Exercise goal: Take the line with "You are a computer-use agent." and every line after it in the entries below, and set them down exactly, without any pictures.

Stored items:
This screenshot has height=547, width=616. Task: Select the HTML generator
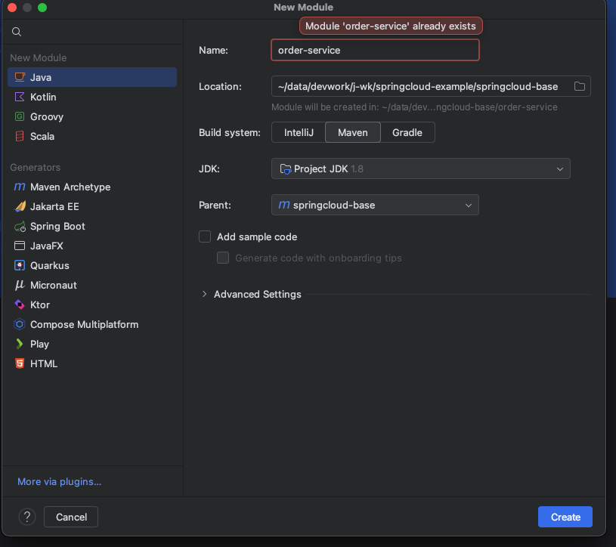click(45, 363)
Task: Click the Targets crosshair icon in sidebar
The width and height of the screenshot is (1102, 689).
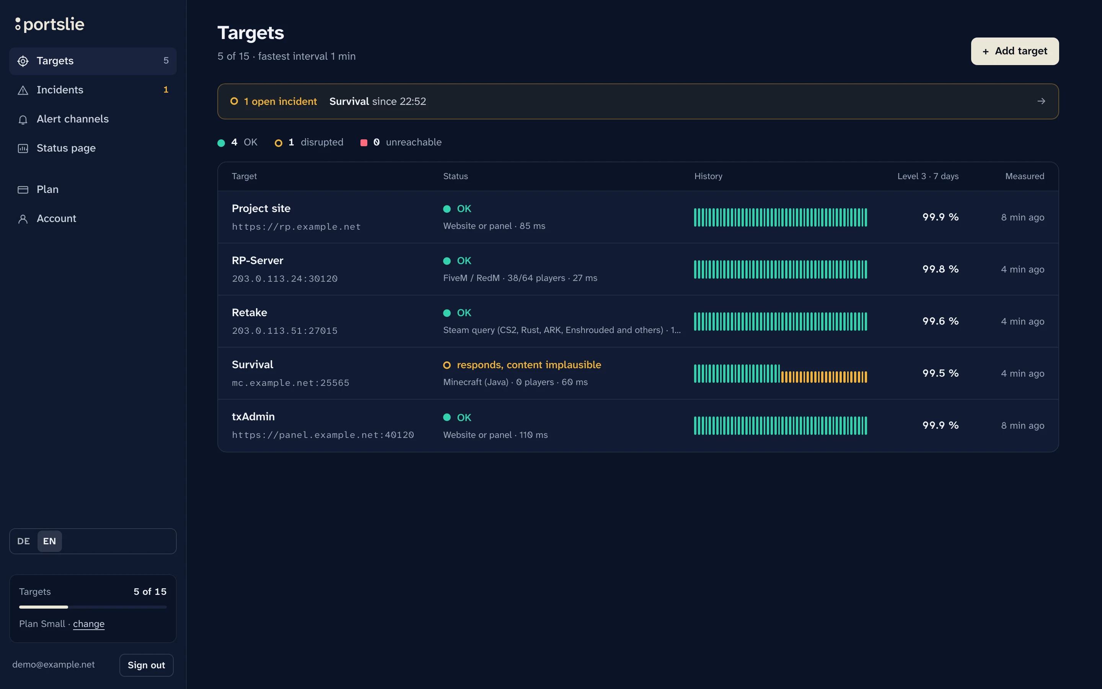Action: [x=23, y=61]
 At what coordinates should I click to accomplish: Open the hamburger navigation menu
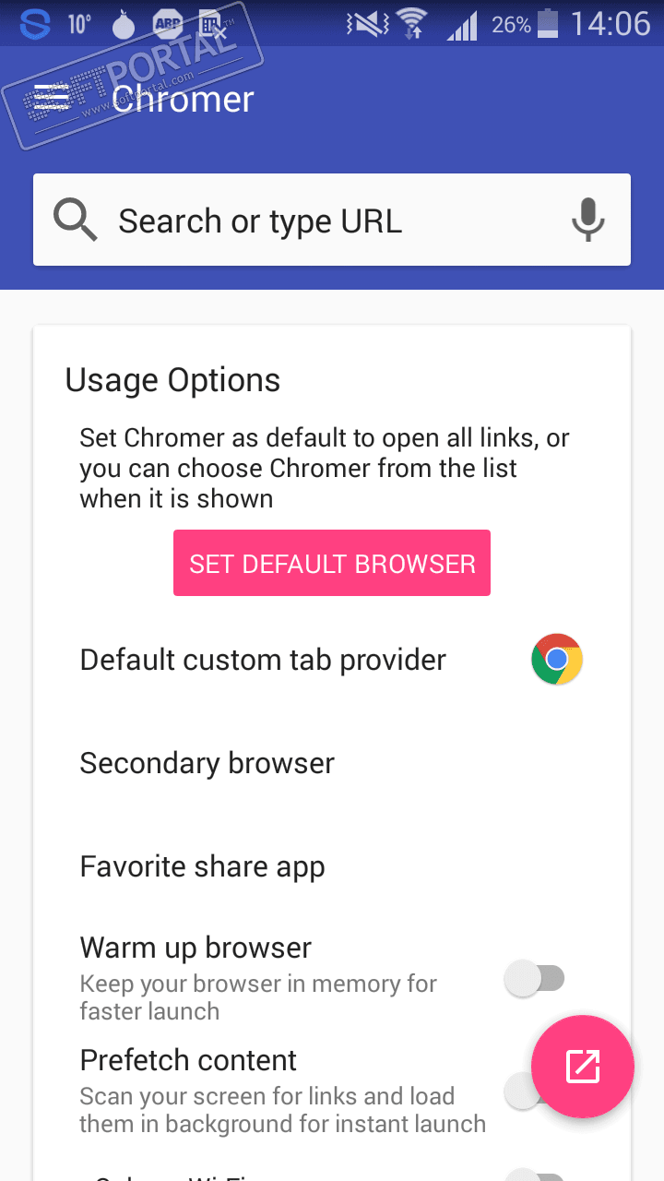[52, 99]
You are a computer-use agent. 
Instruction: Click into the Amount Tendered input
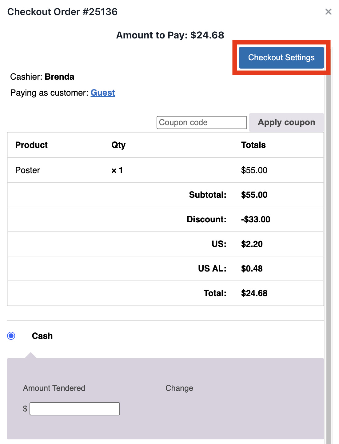(x=75, y=409)
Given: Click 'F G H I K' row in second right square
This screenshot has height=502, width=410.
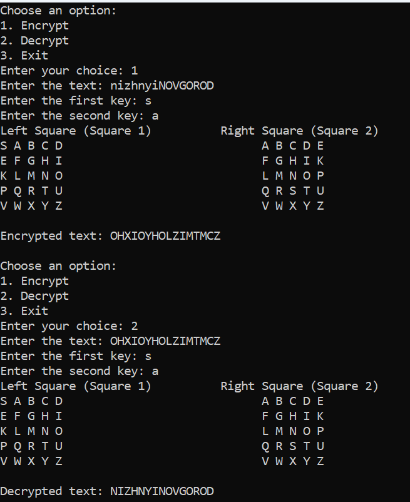Looking at the screenshot, I should click(293, 416).
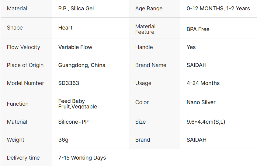Click the '0-12 MONTHS, 1-2 Years' value
This screenshot has width=257, height=166.
click(x=218, y=9)
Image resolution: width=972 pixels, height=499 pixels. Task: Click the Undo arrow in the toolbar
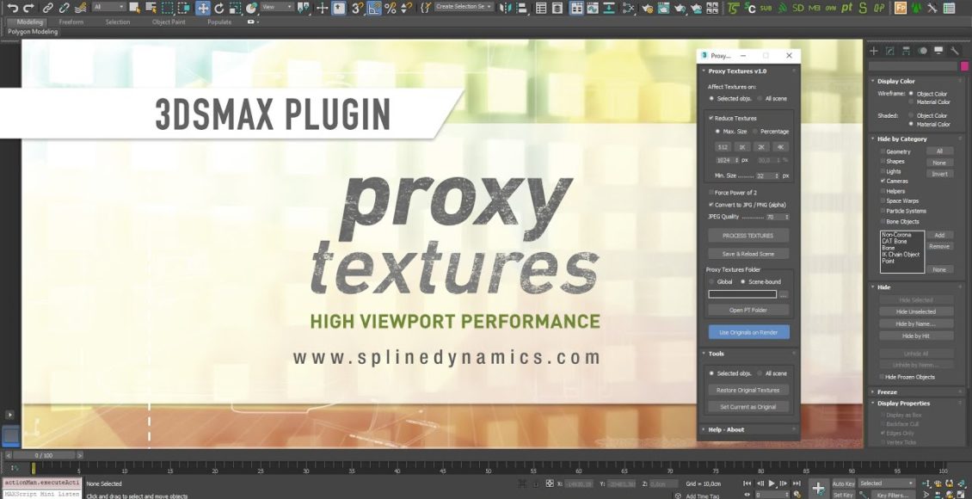pos(12,8)
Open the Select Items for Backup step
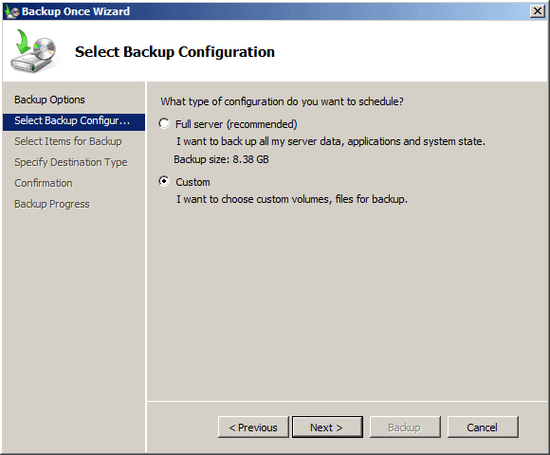 point(68,141)
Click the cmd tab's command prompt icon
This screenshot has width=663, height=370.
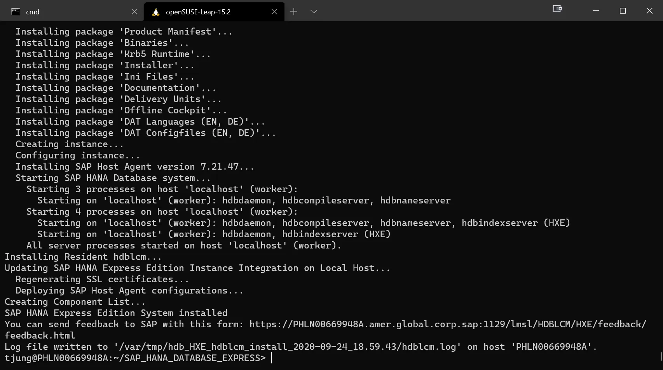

Solution to this exercise:
You are a computer-use agent. 
Instruction: Click into the Amount Tendered input
(x=75, y=409)
Given: Click 'F G H I K' row in second right square
This screenshot has height=502, width=410.
Looking at the screenshot, I should click(293, 416).
Click the '0-12 MONTHS, 1-2 Years' value
This screenshot has width=257, height=166.
click(x=218, y=9)
Image resolution: width=972 pixels, height=499 pixels. Task: Click the Undo arrow in the toolbar
pos(12,8)
Open the Select Items for Backup step
 point(68,141)
Click the cmd tab's command prompt icon
This screenshot has width=663, height=370.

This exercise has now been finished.